* [What to do]: Pick out each line below containing "panel".

Stored data
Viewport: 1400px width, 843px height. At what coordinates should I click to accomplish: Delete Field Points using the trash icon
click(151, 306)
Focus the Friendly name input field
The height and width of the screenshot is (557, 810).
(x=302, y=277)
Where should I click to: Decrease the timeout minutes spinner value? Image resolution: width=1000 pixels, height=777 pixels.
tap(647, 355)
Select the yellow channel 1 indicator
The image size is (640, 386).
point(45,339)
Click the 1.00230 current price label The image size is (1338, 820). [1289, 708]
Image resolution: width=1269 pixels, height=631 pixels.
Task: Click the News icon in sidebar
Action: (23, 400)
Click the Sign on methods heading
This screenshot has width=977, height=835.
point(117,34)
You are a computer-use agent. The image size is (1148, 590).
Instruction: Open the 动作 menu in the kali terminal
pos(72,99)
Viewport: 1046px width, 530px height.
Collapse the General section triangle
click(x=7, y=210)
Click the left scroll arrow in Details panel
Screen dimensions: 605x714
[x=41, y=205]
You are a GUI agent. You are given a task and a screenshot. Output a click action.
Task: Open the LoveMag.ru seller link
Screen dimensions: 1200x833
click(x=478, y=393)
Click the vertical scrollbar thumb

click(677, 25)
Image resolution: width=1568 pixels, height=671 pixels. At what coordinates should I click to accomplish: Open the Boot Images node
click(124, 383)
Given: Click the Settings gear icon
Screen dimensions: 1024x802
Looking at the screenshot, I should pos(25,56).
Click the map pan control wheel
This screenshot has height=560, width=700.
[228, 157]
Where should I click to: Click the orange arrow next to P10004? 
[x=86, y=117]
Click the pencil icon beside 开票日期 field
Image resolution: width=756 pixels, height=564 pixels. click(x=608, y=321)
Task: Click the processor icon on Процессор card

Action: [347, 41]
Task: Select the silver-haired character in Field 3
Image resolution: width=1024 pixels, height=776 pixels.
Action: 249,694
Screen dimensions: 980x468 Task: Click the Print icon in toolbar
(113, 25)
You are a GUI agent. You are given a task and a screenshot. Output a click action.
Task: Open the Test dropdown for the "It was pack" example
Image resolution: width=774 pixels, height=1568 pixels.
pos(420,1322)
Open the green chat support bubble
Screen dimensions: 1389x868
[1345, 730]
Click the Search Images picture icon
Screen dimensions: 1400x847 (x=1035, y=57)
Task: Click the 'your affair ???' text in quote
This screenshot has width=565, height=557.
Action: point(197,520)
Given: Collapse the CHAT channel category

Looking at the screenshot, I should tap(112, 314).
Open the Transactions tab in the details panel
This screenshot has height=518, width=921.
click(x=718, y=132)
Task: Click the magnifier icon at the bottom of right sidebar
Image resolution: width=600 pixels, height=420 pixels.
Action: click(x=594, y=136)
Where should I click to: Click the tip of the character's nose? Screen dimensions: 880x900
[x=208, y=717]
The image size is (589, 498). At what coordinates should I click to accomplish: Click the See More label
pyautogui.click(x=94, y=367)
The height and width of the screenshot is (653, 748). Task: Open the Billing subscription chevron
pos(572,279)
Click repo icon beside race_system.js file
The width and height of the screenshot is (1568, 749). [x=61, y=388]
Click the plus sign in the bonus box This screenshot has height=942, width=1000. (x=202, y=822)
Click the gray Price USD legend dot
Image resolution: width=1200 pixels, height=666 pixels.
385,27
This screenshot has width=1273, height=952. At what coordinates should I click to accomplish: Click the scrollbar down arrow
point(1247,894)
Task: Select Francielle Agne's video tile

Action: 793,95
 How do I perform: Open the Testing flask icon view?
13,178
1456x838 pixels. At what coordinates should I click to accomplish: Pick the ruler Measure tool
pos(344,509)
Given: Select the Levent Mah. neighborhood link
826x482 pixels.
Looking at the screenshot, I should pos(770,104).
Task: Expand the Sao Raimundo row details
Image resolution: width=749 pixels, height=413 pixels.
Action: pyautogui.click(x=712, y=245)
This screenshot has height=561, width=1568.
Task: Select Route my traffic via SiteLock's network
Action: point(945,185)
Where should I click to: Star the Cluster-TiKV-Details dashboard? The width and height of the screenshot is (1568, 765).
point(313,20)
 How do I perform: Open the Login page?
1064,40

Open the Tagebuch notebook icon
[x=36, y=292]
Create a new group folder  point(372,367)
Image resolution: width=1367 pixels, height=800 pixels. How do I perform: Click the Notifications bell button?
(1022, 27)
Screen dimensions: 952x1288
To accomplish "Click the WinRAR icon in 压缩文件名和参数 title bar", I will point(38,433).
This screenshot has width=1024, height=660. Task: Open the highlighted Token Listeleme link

* [Written response]:
Click the left scroll arrow in Details panel
Open the Transactions tab in the details panel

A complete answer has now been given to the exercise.